The Texas Supreme Court first reviewed the Texas statutes that discuss the creation of a partnership. The Court stated:
Section 152.051(b) of the TBOC states that “an association of two or more persons to carry on a business for profit as owners creates a partnership, regardless of whether: (1) the persons intend to create a partnership; or (2) the association is called a ‘partnership,’ ‘joint venture,’ or other name.” Under § 152.052(a), [f]actors indicating that persons have created a partnership include the persons’: (1) receipt or right to receive a share of profits of the business; (2) expression of an intent to be partners in the business; (3) participation or right to participate in control of the business; (4) agreement to share or sharing: (A) losses of the business; or (B) liability for claims by third parties against the business; and (5) agreement to contribute or contributing money or property to the business. Section 152.003 provides that “[t]he principles of law and equity and the other partnership provisions supplement this chapter unless otherwise provided by this chapter or the other partnership provisions.”

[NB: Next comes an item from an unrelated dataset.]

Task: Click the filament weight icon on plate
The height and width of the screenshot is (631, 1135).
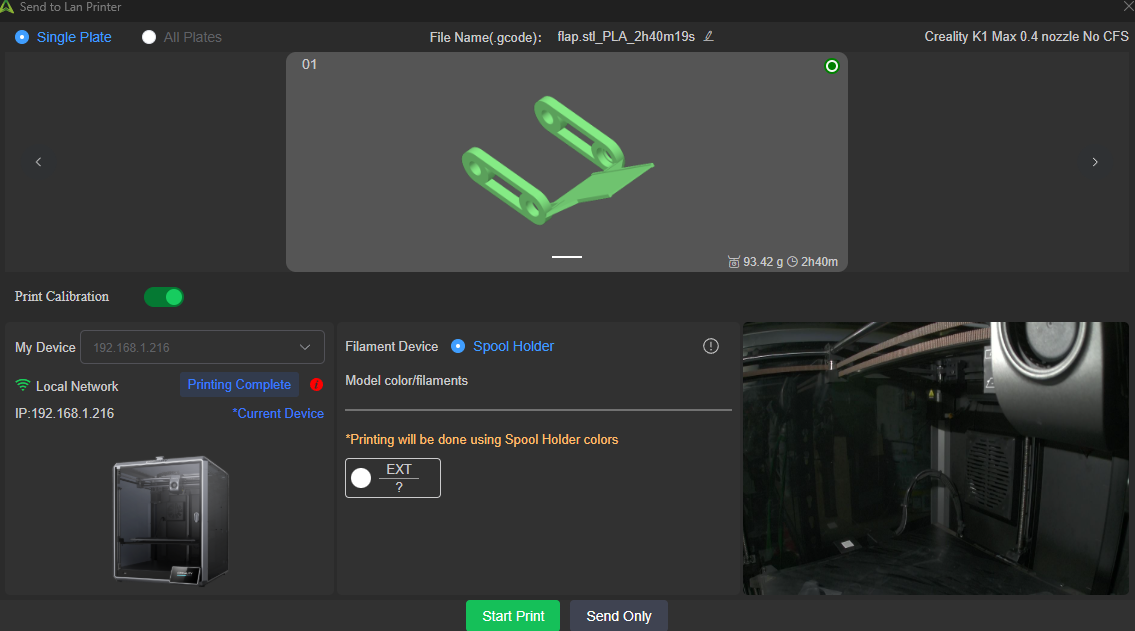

Id. The Court held that it had never squarely addressed whether parties’ freedom to contract for conditions precedent to partnership formation can override the statutory default test, in which intent is a mere factor.

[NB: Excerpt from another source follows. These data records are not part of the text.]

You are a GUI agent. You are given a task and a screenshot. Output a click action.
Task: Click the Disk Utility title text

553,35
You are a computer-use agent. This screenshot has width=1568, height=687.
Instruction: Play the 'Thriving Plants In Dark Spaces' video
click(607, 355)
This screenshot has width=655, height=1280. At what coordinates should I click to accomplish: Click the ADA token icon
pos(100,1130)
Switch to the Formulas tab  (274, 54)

The Court held that an agreement not to be partners unless certain conditions are met would ordinarily be conclusive on the issue of partnership formation as between the parties. However, the Court also noted: “Performance of a condition precedent, however, can be waived or modified by the party to whom the obligation was due by word or deed.” Id. The Court did not have to address the exception to the rule, however, because it agreed with the court of appeals that the plaintiff had waived the issue as it was required either to obtain a jury finding on waiver or to prove it conclusively, and it had done neither.
The Court then provided guidance on what evidence a court should look at in determining the intent to form a partnership:
Courts should only consider evidence not specifically probative of the other factors. In other words, evidence of profit or loss sharing, control, or contribution of money or property should not be considered evidence of an expression of intent to be partners. Otherwise, all evidence could be an “expression” of the parties’ intent, making the intent factor a catch-all for evidence of any of the factors, and the separate “expression of intent” inquiry would be eviscerated. Similarly, where waiver of a condition precedent to partnership formation is at issue, only evidence directly tied to the condition precedent is relevant. Evidence that would be probative of expression of intent under § 152.051(a)—such as “the parties’ statements that they are partners, one party holding the other party out as a partner on the business’s letterhead or name plate, or in a signed partnership agreement” —is not relevant. Nor is evidence that would be probative of any of the other § 152.052(a) factors. Otherwise, a party in ETP’s position could claim waiver in virtually every case.
Id. Regarding waiver of the contract’s terms, the Court held:
ETP has not pointed to any evidence that Enterprise specifically disavowed the Letter Agreement’s requirement of definitive, board-of-directors-approved agreements or that Enterprise intentionally acted inconsistently with that requirement. ETP’s challenge to the court of appeals’ holding is premised on the argument we have already rejected that the effect of the conditions precedent in the Letter Agreement was subsumed in Question 1. The only record evidence that ETP points to—the parties held themselves out as partners and worked closely together on the Double E project—is not relevant to the issue of waiver of definitive, board-approved agreements.
Id. The Court concluded that because parties can conclusively negate the formation of a partnership through contractual conditions precedent, the evidence showed that the parties did so in this case and that there was no evidence that the defendant waived those conditions. The Court affirmed the court of appeals’s judgment for the defendant.